### Stated exercise
Collect each line in the listing below that contains the string "field". Case counts.
━━━━━━━━━━━━━━━━━━━━
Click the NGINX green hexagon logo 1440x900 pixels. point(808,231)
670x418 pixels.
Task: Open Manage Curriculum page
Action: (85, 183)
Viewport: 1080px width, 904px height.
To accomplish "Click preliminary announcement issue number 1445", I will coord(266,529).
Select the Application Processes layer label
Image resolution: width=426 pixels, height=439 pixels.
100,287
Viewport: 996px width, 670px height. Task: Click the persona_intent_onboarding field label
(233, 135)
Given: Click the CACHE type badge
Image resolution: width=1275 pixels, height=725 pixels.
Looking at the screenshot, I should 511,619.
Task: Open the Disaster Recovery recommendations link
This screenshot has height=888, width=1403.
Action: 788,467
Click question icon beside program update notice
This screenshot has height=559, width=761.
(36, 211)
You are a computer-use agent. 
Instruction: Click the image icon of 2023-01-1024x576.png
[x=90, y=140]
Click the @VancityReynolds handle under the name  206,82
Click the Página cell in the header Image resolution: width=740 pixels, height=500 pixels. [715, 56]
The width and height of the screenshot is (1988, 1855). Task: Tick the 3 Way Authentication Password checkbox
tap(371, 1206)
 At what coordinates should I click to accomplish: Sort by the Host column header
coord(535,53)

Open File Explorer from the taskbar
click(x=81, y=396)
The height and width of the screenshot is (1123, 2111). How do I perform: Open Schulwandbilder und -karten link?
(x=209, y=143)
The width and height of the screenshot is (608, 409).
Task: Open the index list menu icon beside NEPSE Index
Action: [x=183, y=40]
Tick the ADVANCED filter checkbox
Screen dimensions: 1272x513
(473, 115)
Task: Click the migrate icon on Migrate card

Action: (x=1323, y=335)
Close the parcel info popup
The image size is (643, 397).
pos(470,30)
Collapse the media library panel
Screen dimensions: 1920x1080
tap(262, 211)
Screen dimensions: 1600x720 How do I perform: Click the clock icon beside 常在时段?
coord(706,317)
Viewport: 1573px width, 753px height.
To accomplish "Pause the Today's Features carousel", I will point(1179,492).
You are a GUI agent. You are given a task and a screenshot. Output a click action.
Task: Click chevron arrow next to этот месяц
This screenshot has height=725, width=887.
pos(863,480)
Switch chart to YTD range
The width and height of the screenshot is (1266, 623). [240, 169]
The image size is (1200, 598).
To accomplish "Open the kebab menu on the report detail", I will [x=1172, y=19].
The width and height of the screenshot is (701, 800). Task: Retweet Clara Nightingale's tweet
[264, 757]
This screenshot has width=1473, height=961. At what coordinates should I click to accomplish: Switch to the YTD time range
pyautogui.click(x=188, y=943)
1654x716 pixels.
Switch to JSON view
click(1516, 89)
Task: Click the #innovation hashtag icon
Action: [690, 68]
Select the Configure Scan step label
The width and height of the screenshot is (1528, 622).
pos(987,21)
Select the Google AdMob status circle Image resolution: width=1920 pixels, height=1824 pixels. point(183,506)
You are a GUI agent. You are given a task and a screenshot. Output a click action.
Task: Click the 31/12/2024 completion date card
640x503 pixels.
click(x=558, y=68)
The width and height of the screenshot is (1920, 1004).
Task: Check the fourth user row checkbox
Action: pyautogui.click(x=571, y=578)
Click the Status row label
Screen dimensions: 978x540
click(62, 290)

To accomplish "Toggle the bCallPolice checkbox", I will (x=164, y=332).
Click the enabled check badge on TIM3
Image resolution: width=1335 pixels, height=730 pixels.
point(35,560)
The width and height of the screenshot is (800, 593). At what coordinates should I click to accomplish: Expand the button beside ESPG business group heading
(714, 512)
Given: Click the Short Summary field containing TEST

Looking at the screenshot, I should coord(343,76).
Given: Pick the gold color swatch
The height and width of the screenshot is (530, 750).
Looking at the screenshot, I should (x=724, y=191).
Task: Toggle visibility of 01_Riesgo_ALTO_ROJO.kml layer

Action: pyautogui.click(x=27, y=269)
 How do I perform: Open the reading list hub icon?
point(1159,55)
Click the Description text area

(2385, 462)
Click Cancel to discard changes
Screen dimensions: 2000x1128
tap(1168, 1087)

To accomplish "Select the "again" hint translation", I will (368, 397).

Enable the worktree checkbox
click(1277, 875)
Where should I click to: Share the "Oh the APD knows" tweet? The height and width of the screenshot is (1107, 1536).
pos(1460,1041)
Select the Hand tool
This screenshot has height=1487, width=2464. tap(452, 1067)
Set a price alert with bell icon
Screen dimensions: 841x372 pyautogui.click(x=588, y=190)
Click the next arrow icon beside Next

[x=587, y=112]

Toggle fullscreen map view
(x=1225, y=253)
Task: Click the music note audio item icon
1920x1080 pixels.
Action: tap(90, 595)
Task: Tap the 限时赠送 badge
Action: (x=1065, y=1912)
━━━━━━━━━━━━━━━━━━━━
### In response
Viewport: 996px width, 670px height. Task: Click the persona_intent_onboarding field label
Given: Click the Short Summary field containing TEST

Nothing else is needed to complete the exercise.